Passage given

Re: [PATCH v5] mm/mempolicy: Weighted Interleave Auto-tuning

[Date Prev][Date Next][Thread Prev][Thread Next][Date Index][Thread Index]

 



On Wed, 12 Feb 2025 10:49:32 +0800 "Huang, Ying" <ying.huang@xxxxxxxxxxxxxxxxx> wrote:

> Hi, Joshua,
> 
> Thanks for your patch and sorry for late reply.

Hi Ying, no worries! Thank you for taking time to review this patch.

> Joshua Hahn <joshua.hahnjy@xxxxxxxxx> writes:

[...snip...]

> > This patch introduces an auto-configuration mode for the interleave
> > weights that aims to balance the two goals of setting node weights to be
> > proportional to their bandwidths and keeping the weight values low.
> > In order to perform the weight re-scaling, we use an internal
> > "weightiness" value (fixed to 32) that defines interleave aggression.
> 
> As asked by Andrew in another thread, you may need to make it more
> explicit about why we need this patch.

Yes, I think that makes a lot of sense. Probably some details about
why we use 32 as the default weightiness value will also help with clarity.

[...snip...]

> > diff --git a/Documentation/ABI/testing/sysfs-kernel-mm-mempolicy-weighted-interleave b/Documentation/ABI/testing/sysfs-kernel-mm-mempolicy-weighted-interleave
> > index 0b7972de04e9..ef43228d135d 100644
> > --- a/Documentation/ABI/testing/sysfs-kernel-mm-mempolicy-weighted-interleave
> > +++ b/Documentation/ABI/testing/sysfs-kernel-mm-mempolicy-weighted-interleave
> > @@ -20,6 +20,38 @@ Description:	Weight configuration interface for nodeN
> >  		Minimum weight: 1
> >  		Maximum weight: 255
> >  
> > -		Writing an empty string or `0` will reset the weight to the
> > -		system default. The system default may be set by the kernel
> > -		or drivers at boot or during hotplug events.
> > +		Writing invalid values (i.e. any values not in [1,255],
> > +		empty string, ...) will return -EINVAL.
> > +
> > +		Changing the weight to a valid value will automatically
> > +		update the system to manual mode as well.

Task list
**1)** List the six bracketed navigation links that appear near the top of the patch discussion.
**2)** Quote everything in the patch discussion from "[Date Prev][Date Next][Thread" down to "for late reply.".
**3)** In the patch discussion, what fixed value is given for the internal "weightiness" value?

Supplied material
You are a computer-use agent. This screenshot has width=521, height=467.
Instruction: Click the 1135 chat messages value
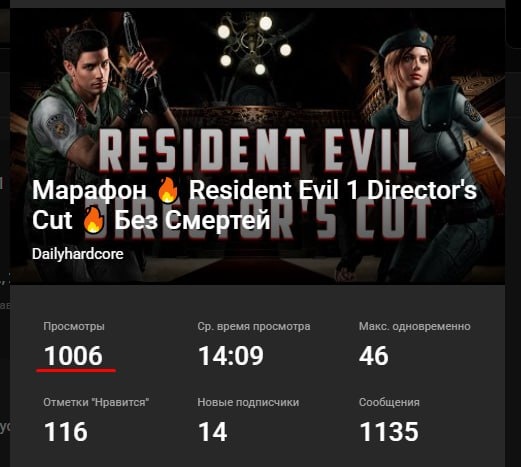[389, 432]
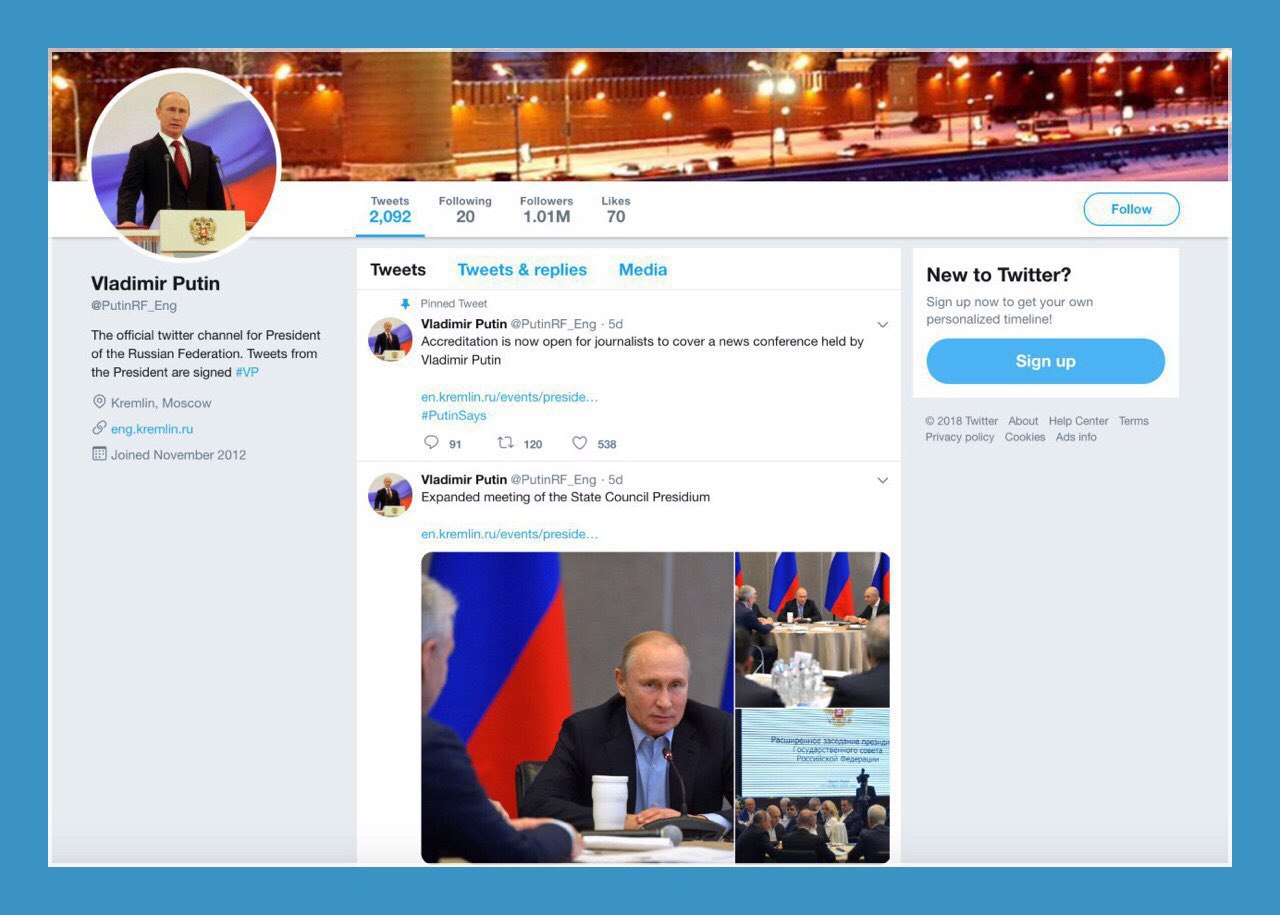Open the #PutinSays hashtag link

coord(454,415)
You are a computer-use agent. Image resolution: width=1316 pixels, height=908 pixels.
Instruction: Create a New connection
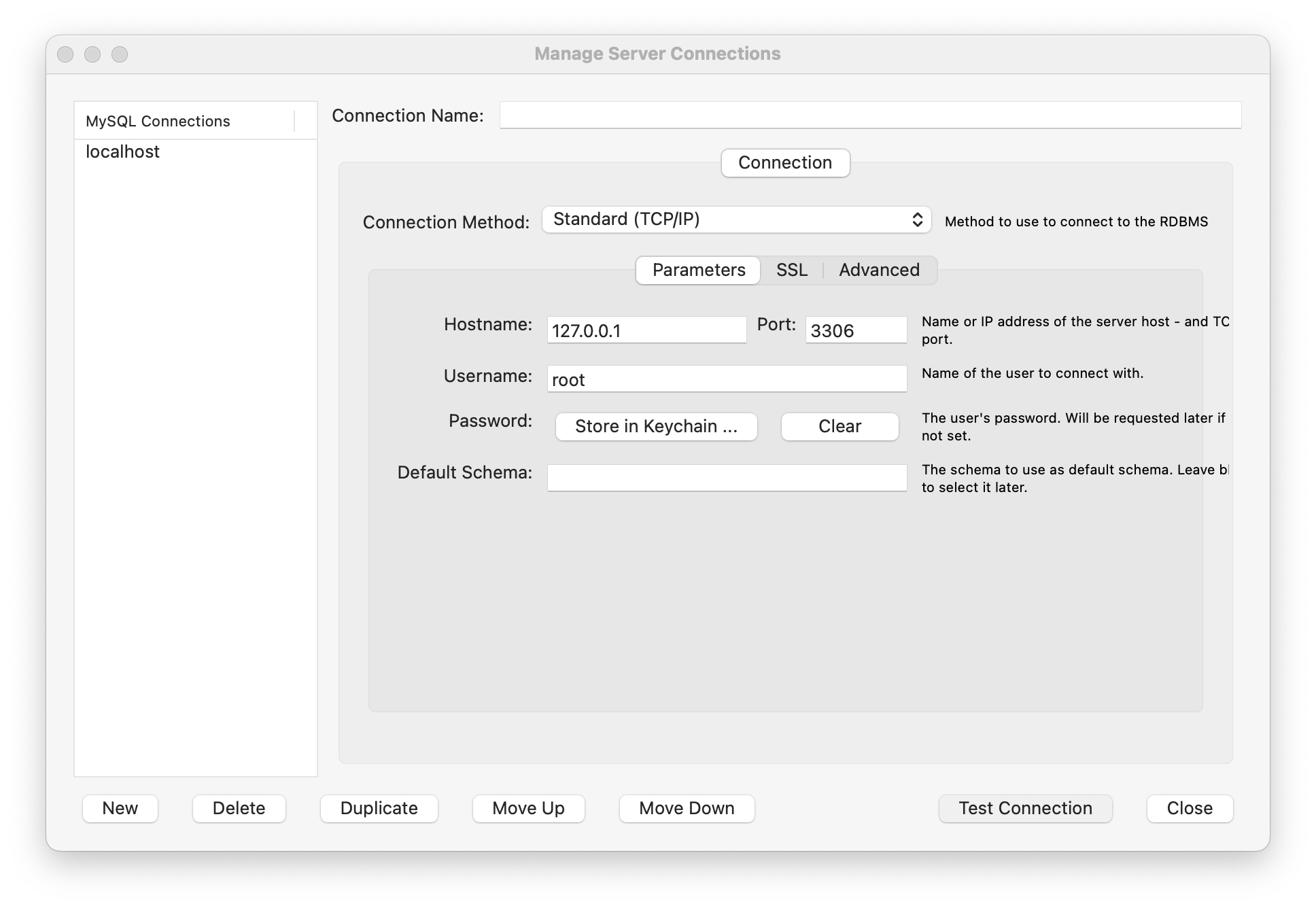pyautogui.click(x=120, y=808)
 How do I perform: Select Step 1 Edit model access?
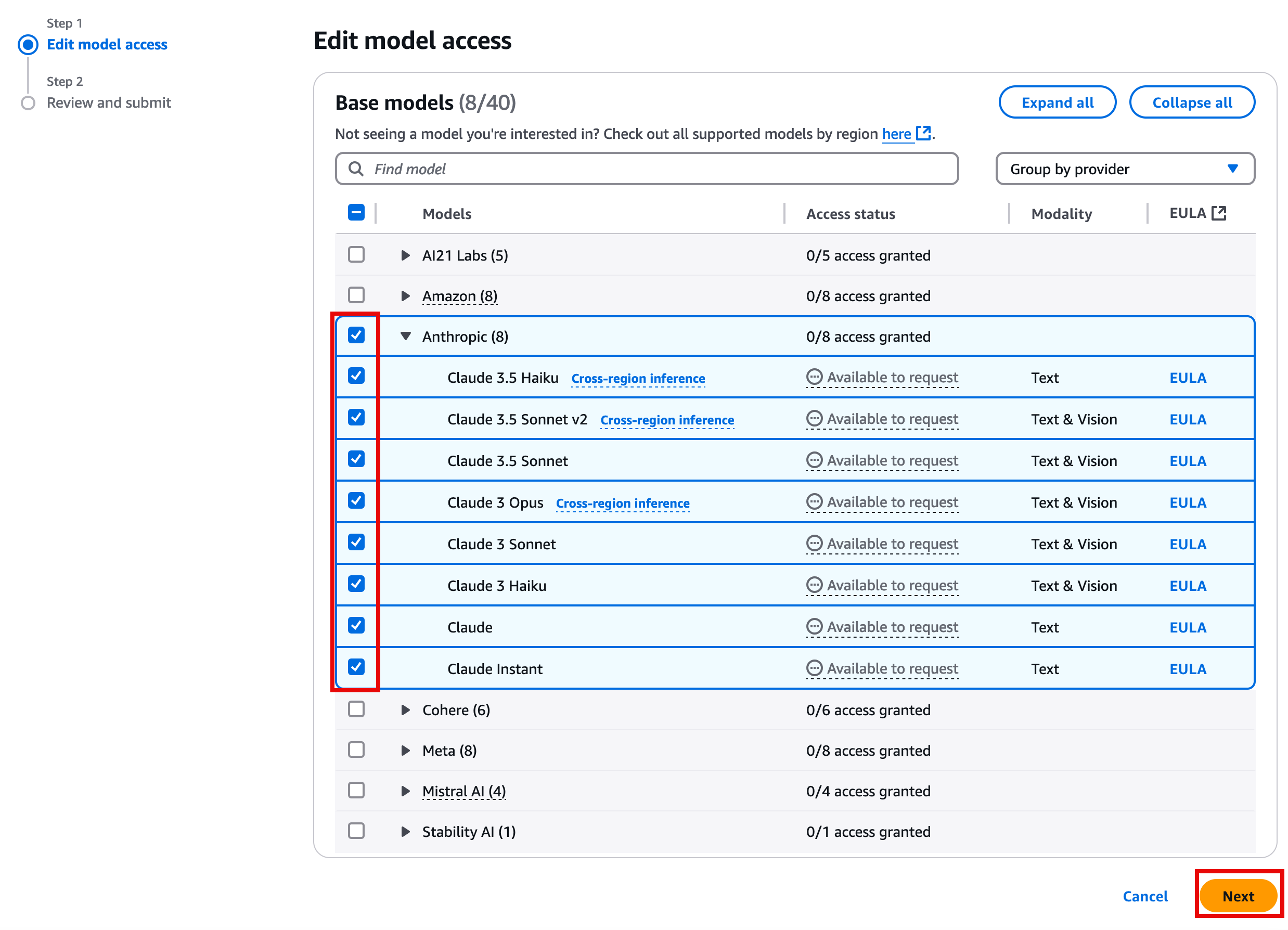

Task responses
**1)** Date Prev, Date Next, Thread Prev, Thread Next, Date Index, Thread Index

**2)**
[Date Prev][Date Next][Thread Prev][Thread Next][Date Index][Thread Index]

 



On Wed, 12 Feb 2025 10:49:32 +0800 "Huang, Ying" <ying.huang@xxxxxxxxxxxxxxxxx> wrote:

> Hi, Joshua,
> 
> Thanks for your patch and sorry for late reply.

**3)** The internal "weightiness" value is fixed to 32.